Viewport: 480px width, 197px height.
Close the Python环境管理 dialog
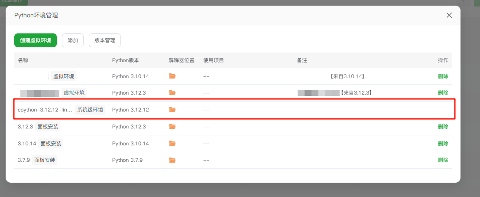(x=449, y=16)
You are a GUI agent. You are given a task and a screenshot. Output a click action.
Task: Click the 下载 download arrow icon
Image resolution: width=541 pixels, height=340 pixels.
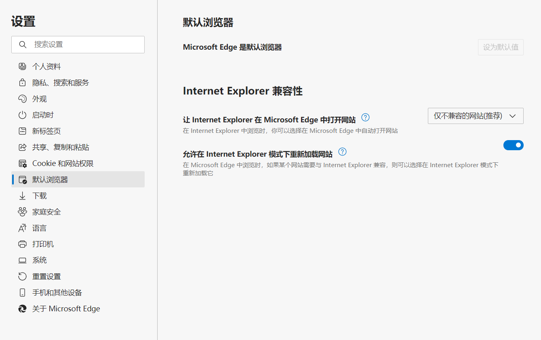pyautogui.click(x=22, y=195)
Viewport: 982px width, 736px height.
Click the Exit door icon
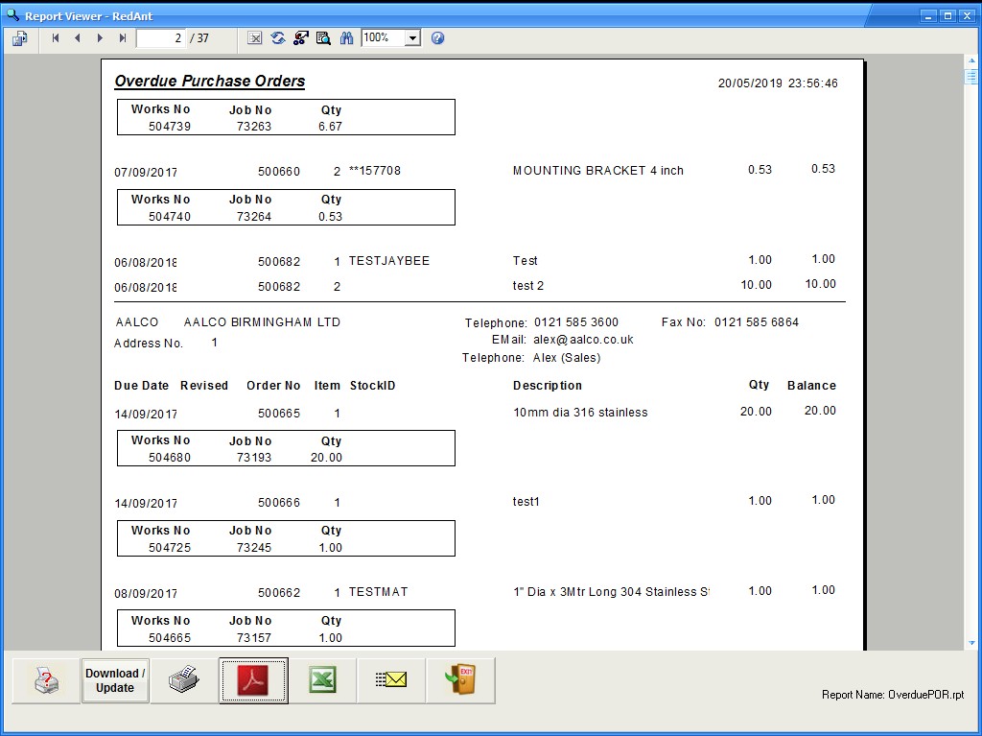(x=460, y=680)
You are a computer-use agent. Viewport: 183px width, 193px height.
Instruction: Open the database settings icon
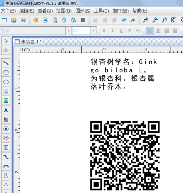[x=64, y=20]
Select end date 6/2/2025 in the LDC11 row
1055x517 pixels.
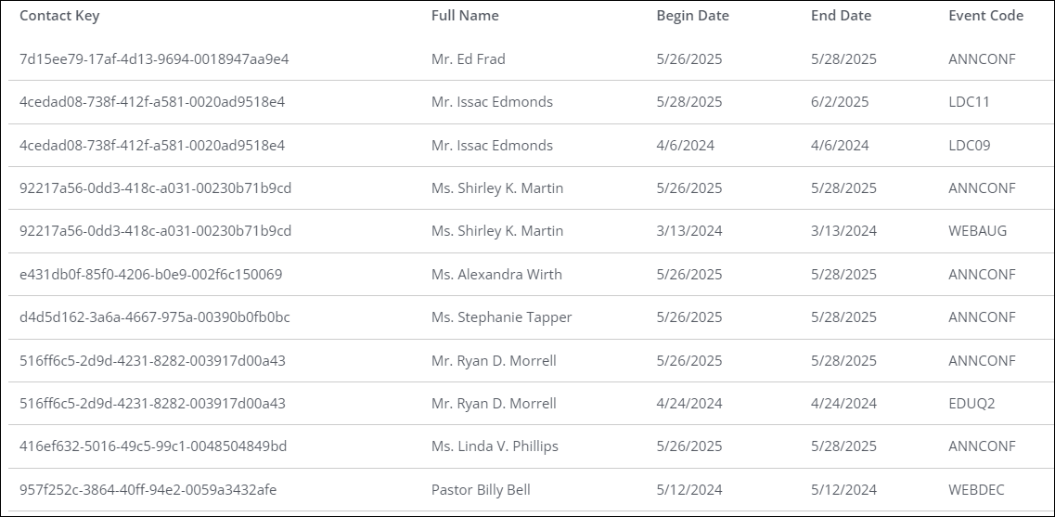[x=840, y=102]
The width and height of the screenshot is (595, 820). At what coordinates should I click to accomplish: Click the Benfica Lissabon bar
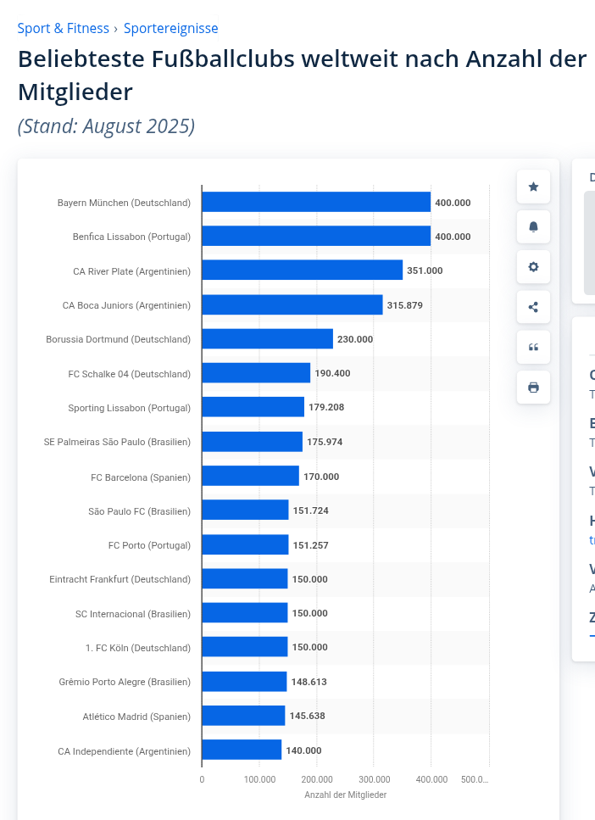point(316,237)
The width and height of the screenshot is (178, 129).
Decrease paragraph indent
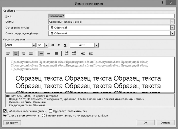pyautogui.click(x=83, y=53)
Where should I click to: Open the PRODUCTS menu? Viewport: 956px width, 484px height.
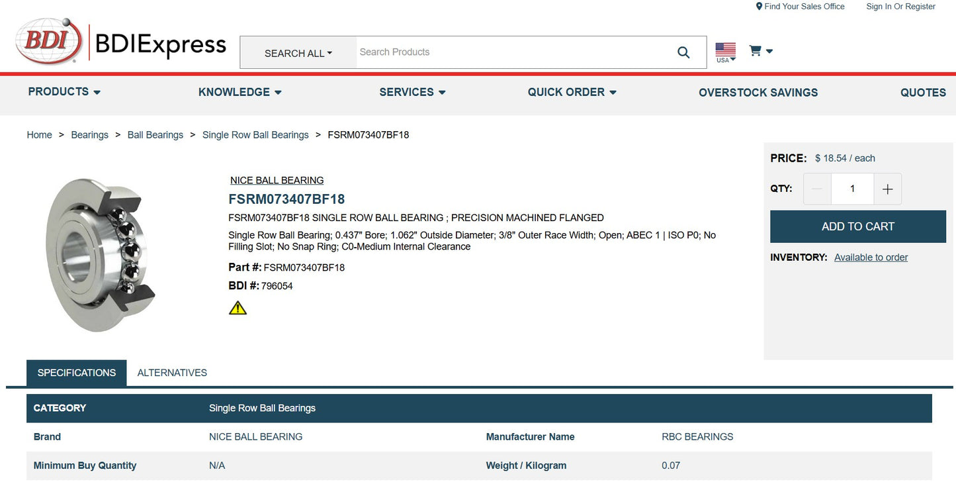pos(64,92)
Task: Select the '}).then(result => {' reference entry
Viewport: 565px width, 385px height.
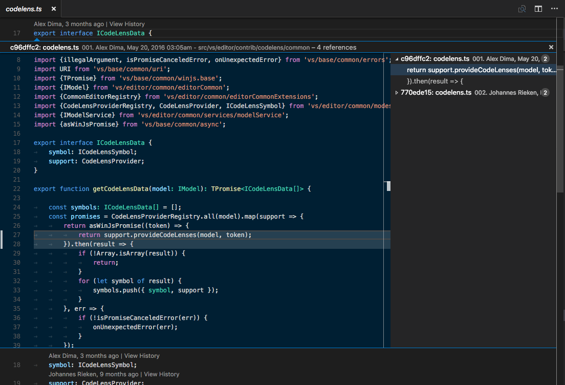Action: [x=435, y=81]
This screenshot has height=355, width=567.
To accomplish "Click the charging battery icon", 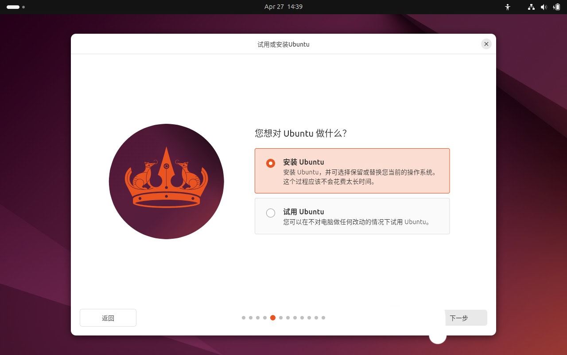I will pyautogui.click(x=557, y=7).
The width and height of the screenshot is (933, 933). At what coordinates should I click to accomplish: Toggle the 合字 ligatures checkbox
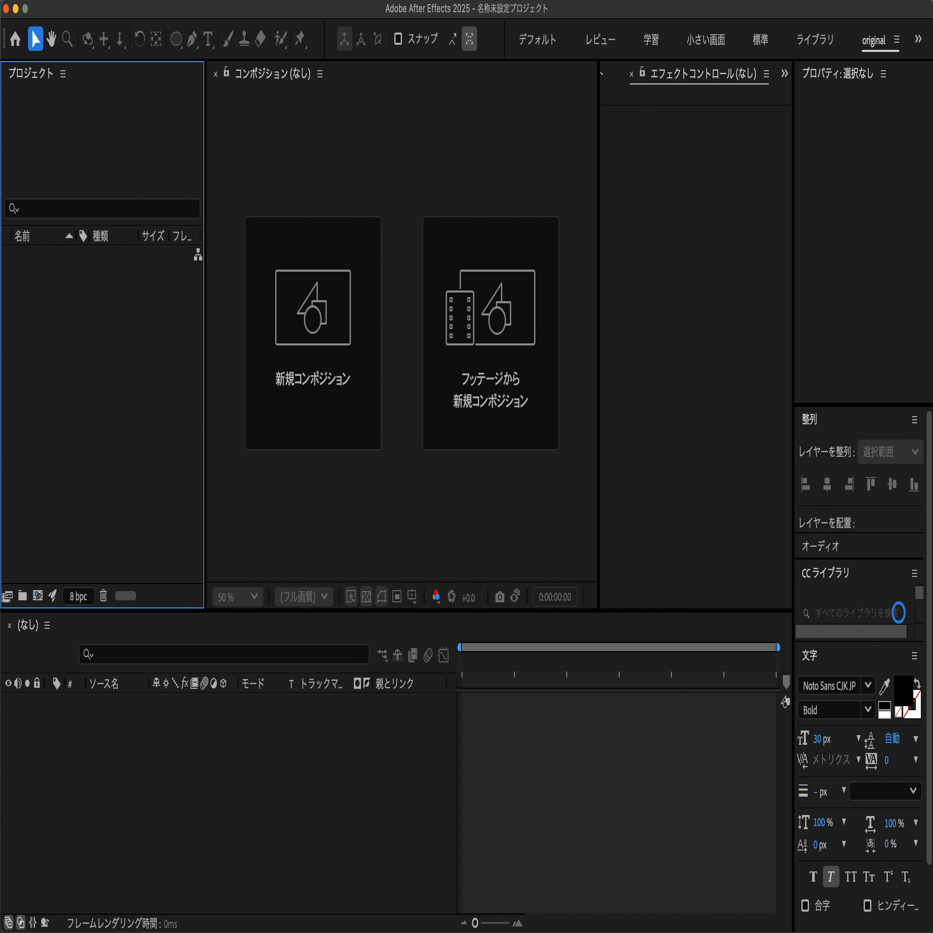pos(805,906)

○ ○ ○ ○ ○ ○ ○

Task requirements => Find every line in the data above that contains the string "screenshot" and copy each one.

Solved problem =>
You are a GUI agent. You are given a task and a screenshot. Output a click action.
The width and height of the screenshot is (595, 820). At what coordinates should I click to accomplish: Click the Benfica Lissabon bar
The width and height of the screenshot is (178, 129).
This screenshot has height=355, width=567.
The width and height of the screenshot is (933, 933). At what coordinates should I click to accomplish: Toggle the 合字 ligatures checkbox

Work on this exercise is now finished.